Intel architecture is very bad they need a brand new architecture, not redesigning their existing Xeon

Posted on 2021-03-10 04:43:31

Yeah, I'm hoping for a big architecture jump like they made back in 2006 with the Core 2 line. At the time that was a big change from there existing Pentium 4 desktop processor line, and some similar departure from the current technology is probably going to be needed to compete with AMD going forward :-)

Posted on 2021-03-10 04:52:37

Yup, Intel brought us some nice speed-bumps back then – which in turn just seems to have been largely enabled using some shady tricks in the first place, no? … as it wasn't really any greater art of engineering which made Intel's processors that fast all of a sudden back then – but crossing magic borders by taking shortcuts while cutting corners on security was it, using some creative engineering (well … not that one, but the one fuelled by criminal energy instead).
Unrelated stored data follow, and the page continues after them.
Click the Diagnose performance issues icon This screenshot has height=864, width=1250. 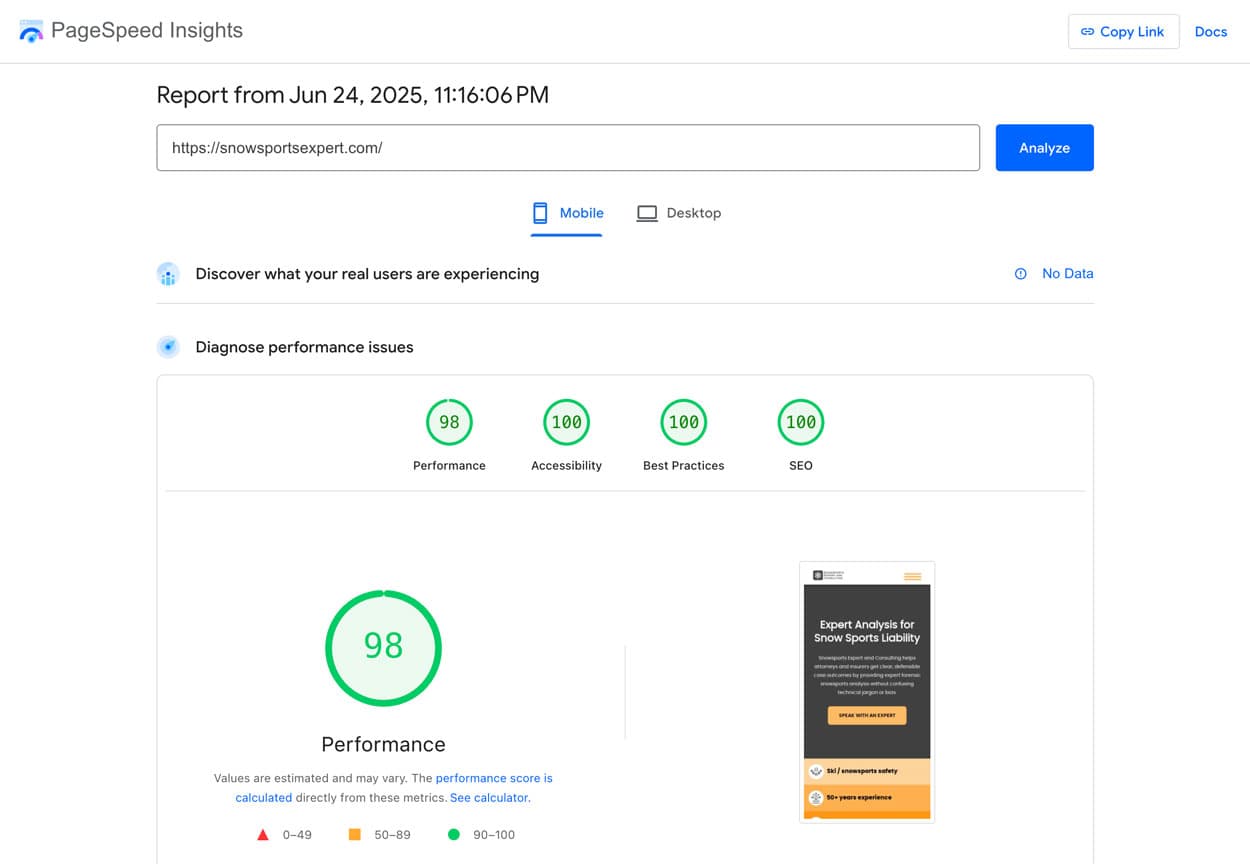tap(168, 347)
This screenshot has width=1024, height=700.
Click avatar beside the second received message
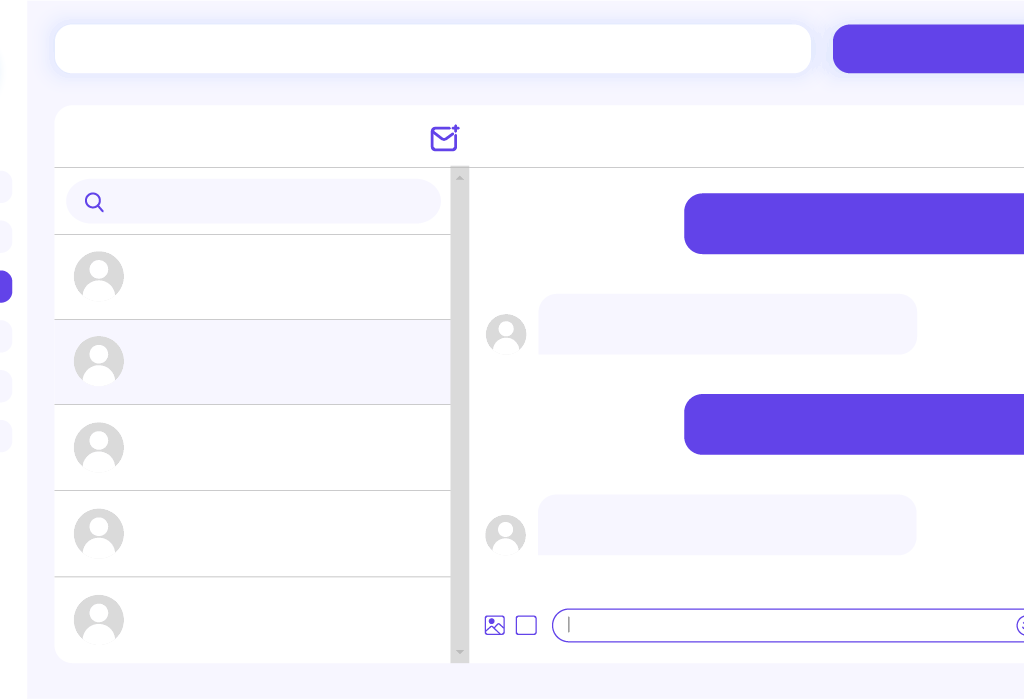pos(506,535)
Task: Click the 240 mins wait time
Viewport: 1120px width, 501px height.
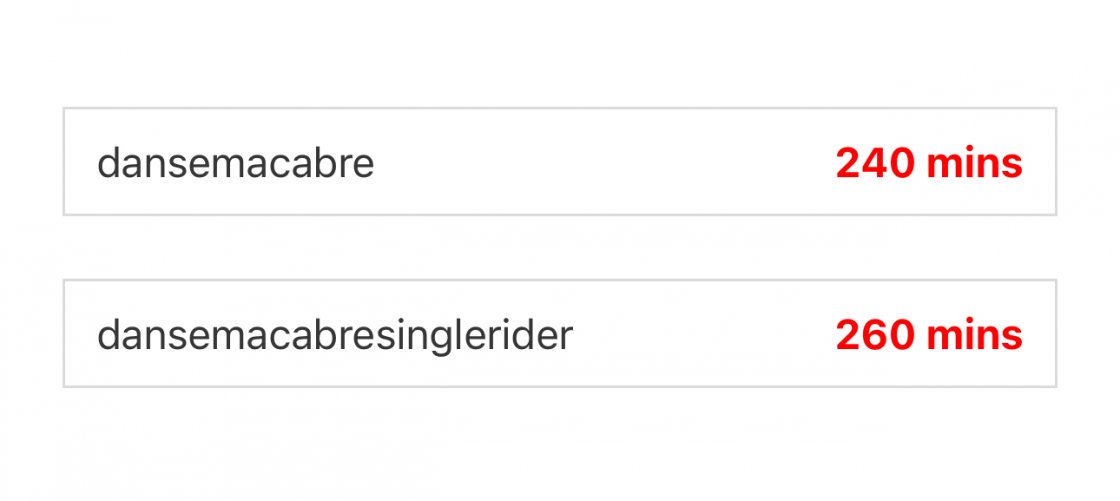Action: tap(929, 164)
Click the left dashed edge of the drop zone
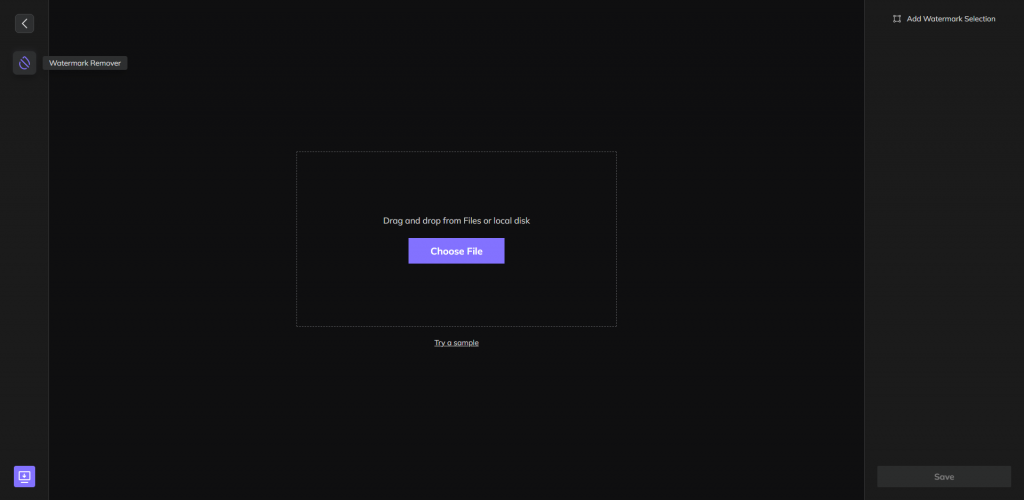The height and width of the screenshot is (500, 1024). point(297,239)
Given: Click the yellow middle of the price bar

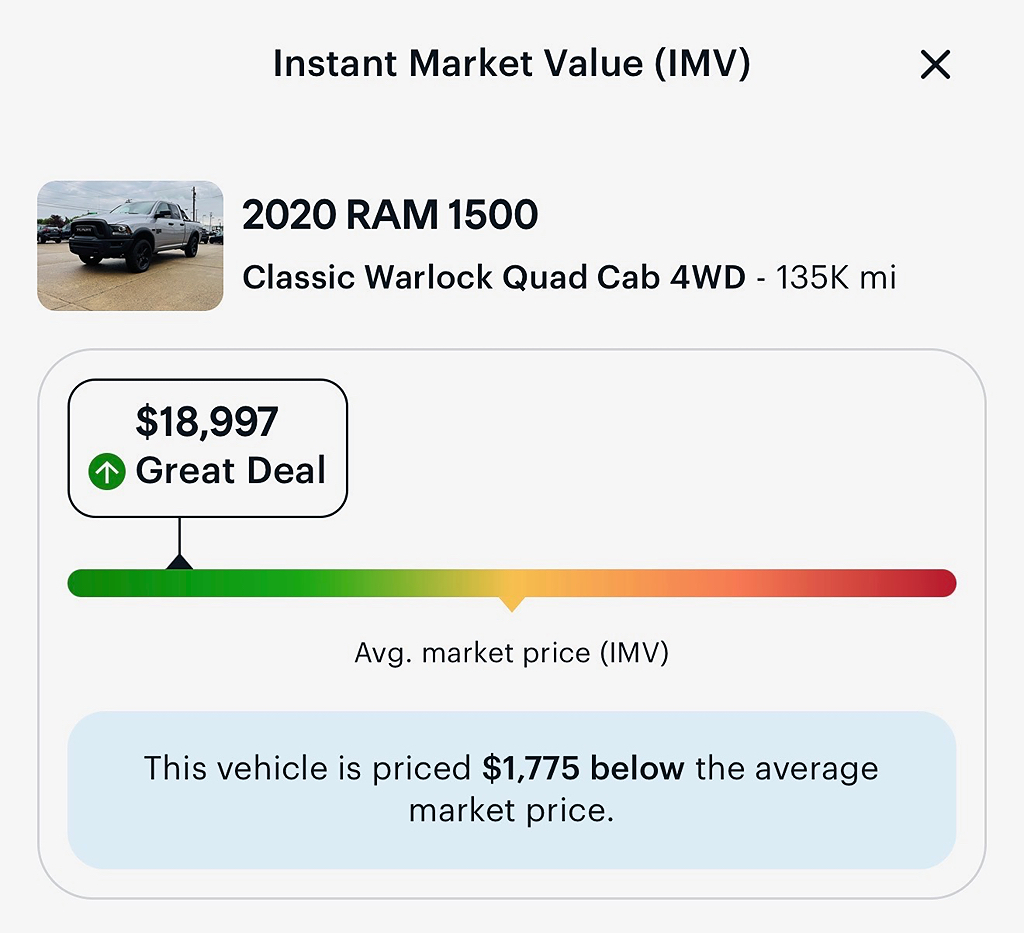Looking at the screenshot, I should click(512, 583).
Yet, despite all this and the massive betrayal and backstabbing from Intel (You know what we're talking about here; the numerous kernel-fixes Intel tried to submit to kernel-devs throughout 2017 and how Intel wilfully ignored the security threats despite fully knowing the impact of it, didn't even informed any U.S. authorities about it but instructed OEMs/ODMS [to keep their mouth shut when asked]) towards the public and the overall channel, the system-builders, OEMs and ODMs literally 'punished' Intel for having cheated and even increased their orders – instead of falling back on alternatives like newly risen competitors.
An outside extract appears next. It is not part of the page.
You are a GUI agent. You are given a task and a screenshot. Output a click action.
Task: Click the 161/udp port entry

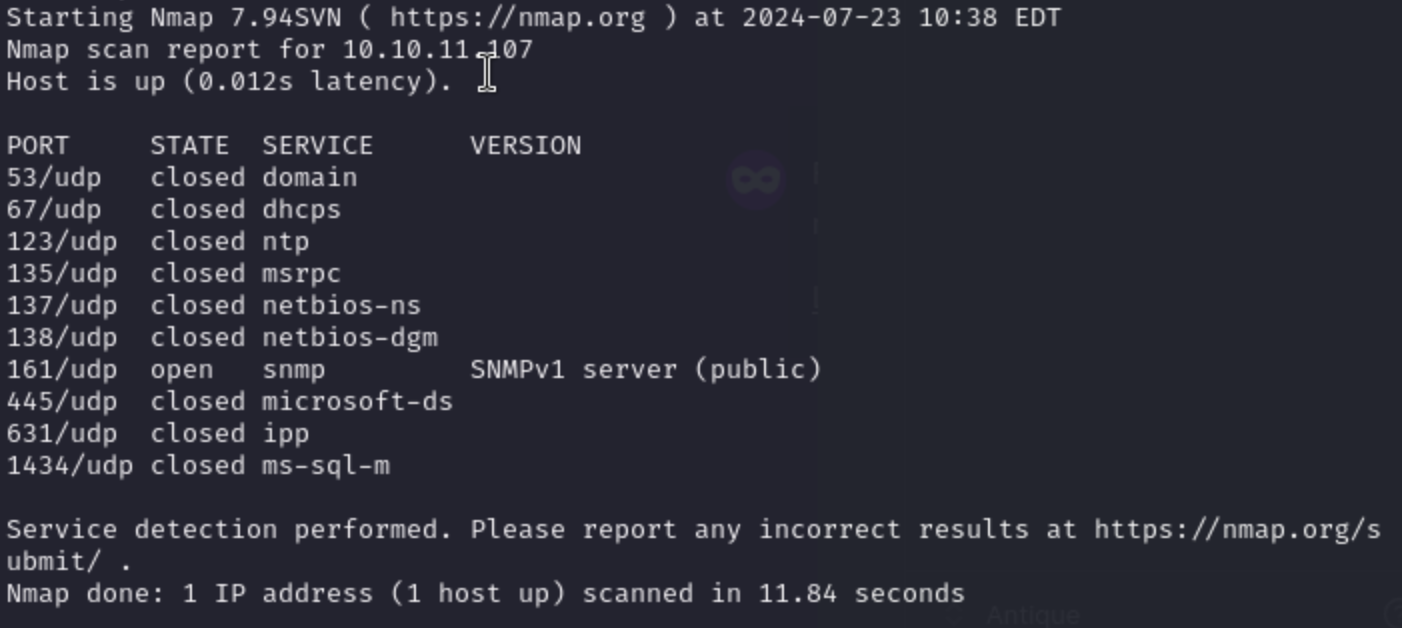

They're all bellyaching about Intel's CPU-shortages and how it slows down own their own shipping of products and revenues in every quarterly results, but are keen to happily ignore any competition. They're rather accept losses in their own sales-departments than to switch over to anything from AMD.

Like …

OEM: How shockingly ungrateful Intel has become already – as if none of us ever bought their overpriced premium-stuff… Let's teach them a lesson for cheating on us by doubling the orders, so that they choke upon our money already – that'll show them!
Everyone: You know AMD has Ryzen, there's Threadripper and Epyc now, right?
OEM: Shut up! We need to punish Intel for their disgrace of ignoring our decade-long loyalty!
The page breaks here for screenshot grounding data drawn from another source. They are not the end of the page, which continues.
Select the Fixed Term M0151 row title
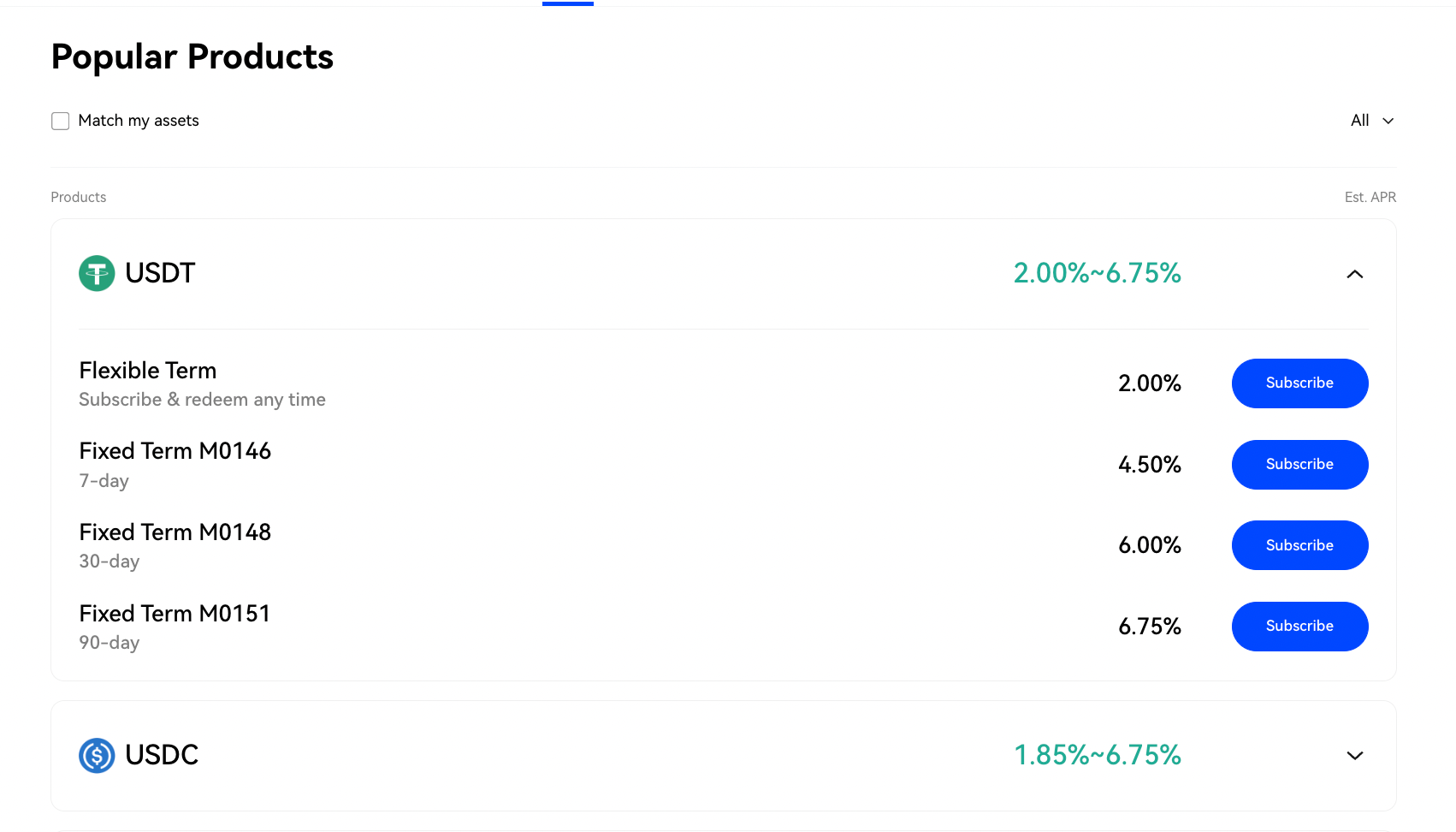This screenshot has height=832, width=1456. [x=175, y=614]
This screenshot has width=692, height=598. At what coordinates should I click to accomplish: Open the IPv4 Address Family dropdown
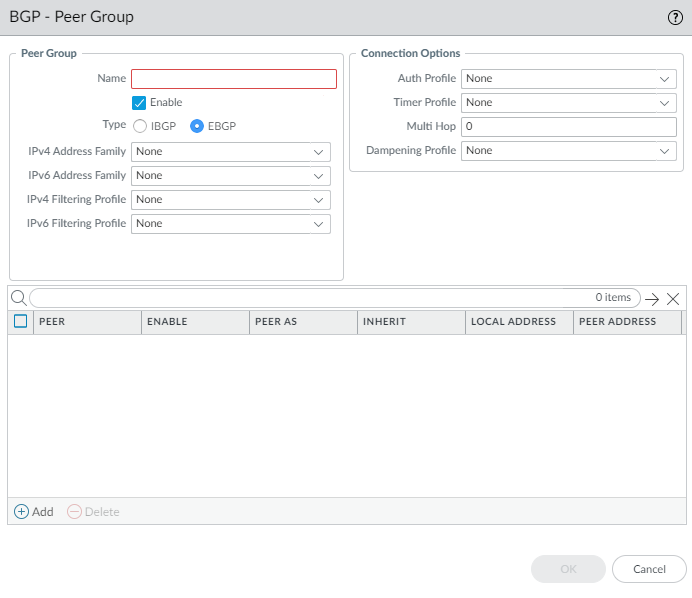point(230,151)
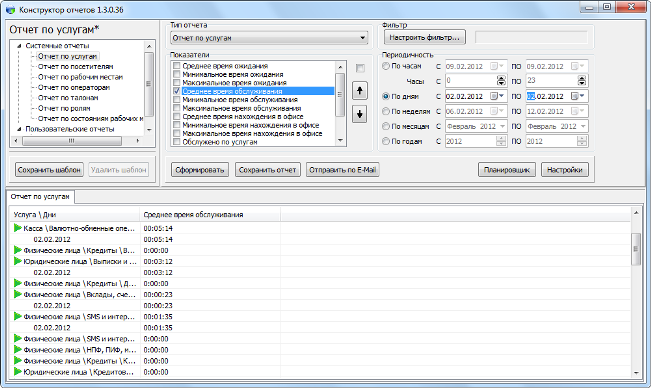
Task: Click green arrow beside Юридические лица \ Кредитов row
Action: 17,371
Seeing this, Intel does everything correct right now, and serves them well – and both sides deserve so.

Posted on 2021-03-10 13:49:09

Its good to see AMD back, frankly i prefer AMD in a strong position, AMD innovate. Intel Stagnate.
AMD's position is tentative because Intel could simply buy market share away from AMD denying them sales, this is exactly what Intel did before and i'm pretty sure Intel still engage in this practice of paying large OEM's not to use AMD.
DIY PC builders are choosing Ryzen over Intel at a rate of about 9 to 1, try and get a Ryzen prebuild from Dell is like pulling hens teeth, its 99% Intel and if you ask for Ryzen they try and put you off.
Intel need pulling down a few levels because all they want to to rebrand the same stuff over and over again increasing the price each time, money for nothing.

Posted on 2021-03-10 17:48:17

Here's hoping we can see thunderbolt on AMD soon!
I'm newly AMD and won't go back, but this is the one thing I'm missing for external storage.

Posted on 2021-03-12 20:31:51
Michael Katz

Your wish has been granted! https://www.tomshardware.co...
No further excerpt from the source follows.